ABSTRACT
Diabetes and nicotine use are significant public health problems that produce compounded health
consequences, particularly in women. The proposed team of neuroscientists employ rodent models to provide a
better understanding of the underlying factors that promote nicotine use in persons with metabolic disorders,
such as diabetes. Our prior pre-clinical work has established that the rewarding effects of nicotine are greater in
rodents that display a disruption in insulin signaling, the primary mediator of diabetes. This work has raised
important additional questions regarding whether the development of insulin resistance (IR) or other indices of
metabolic syndrome coincide with or predict greater nicotine dependence in females versus males. Also, the
effects of nicotine exposure on the emergence of various biomarkers of metabolic syndrome are unclear.
Importantly, there is also a lack of information on the efficacy of medications that reduce IR or serve as nicotine
cessation agents on the development of nicotine dependence in rodent models of Type 1 or Type 2 diabetes. To
address these issues, Aim 1 will assess sex- and time-dependent changes in IR, plasma biomarkers of metabolic
syndrome, and behavioral indices of nicotine dependence that include escalation of nicotine self-administration
and withdrawal severity. Aim 1 will use a procedure that will examine the natural emergence of IR following
chronic access to a high fat diet (HFD). We will also include HFD-fed rats that receive a pharmacological
intervention that accelerates the induction of IR. Aim 2 will assess the efficacy of various pharmacotherapies for
diabetes (insulin, exenatide, glucophage, and bromocriptine) or smoking cessation (bupropion and varenicline)

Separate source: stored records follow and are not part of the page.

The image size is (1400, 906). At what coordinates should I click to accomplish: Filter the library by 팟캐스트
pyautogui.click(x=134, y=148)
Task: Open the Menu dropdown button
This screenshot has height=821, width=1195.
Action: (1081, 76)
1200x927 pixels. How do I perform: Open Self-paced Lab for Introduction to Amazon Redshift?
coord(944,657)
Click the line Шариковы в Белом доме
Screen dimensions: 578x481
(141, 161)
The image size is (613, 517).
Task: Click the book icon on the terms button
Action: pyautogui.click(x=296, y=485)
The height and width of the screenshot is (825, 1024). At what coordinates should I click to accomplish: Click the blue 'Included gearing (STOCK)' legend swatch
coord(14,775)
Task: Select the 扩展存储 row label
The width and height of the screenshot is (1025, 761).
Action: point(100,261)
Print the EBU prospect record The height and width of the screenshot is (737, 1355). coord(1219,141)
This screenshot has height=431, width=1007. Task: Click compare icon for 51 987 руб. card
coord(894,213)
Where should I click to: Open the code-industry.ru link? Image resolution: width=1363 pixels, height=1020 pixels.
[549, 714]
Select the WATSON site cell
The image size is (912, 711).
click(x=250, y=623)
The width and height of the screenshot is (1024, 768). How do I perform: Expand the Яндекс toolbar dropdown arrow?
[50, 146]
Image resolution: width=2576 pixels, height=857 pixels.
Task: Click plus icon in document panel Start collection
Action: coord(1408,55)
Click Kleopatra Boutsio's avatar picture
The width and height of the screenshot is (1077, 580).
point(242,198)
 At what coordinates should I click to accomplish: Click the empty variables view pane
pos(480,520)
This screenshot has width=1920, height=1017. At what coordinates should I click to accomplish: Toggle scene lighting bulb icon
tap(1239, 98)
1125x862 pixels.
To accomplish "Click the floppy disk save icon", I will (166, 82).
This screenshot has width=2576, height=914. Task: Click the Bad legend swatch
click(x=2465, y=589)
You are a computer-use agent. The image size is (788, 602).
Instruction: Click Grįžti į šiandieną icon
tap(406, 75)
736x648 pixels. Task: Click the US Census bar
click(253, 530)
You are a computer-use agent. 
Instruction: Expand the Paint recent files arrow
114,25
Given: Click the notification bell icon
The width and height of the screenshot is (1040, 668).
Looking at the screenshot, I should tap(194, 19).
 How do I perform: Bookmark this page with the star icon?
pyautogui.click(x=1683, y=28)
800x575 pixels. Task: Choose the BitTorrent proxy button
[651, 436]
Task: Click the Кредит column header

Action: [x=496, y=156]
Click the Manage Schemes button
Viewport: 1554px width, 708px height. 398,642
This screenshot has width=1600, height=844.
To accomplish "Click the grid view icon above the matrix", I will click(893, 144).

on the same measures collected in Aim 1 using rodent models of Type 1 and Type 2 diabetes. The scientific
premise is that the development of IR will coincide with the escalation of nicotine intake and greater withdrawal
severity in both types of diabetic rats. We anticipate that diabetic females will display the greatest escalation of
nicotine intake and more intense withdrawal symptoms than males. Also, pharmacological interventions that
treat IR will suppress the development of nicotine dependence in diabetic rats. These studies are rigorous
because they incorporate rodent models of Type 1 and Type 2 diabetes and will assess time-dependent changes
in nicotine dependence and various biomarkers of metabolic syndrome. The proposed work is significant
because the results will advance our understanding of the relationship between various biomarkers of metabolic
syndrome and the development of nicotine dependence. Our work will also inform how nicotine exposure alters
various biomarkers of metabolic syndrome that lead to diabetes. Lastly, our results will inform the effectiveness
of clinically approved pharmacotherapies in reducing the risk of nicotine use in persons with diabetes. This is in
line with the mission of NIH to improve the lives of persons suffering from debilitating diseases, particularly in
patients inflicted by compounded health consequences produced by diabetes and nicotine use.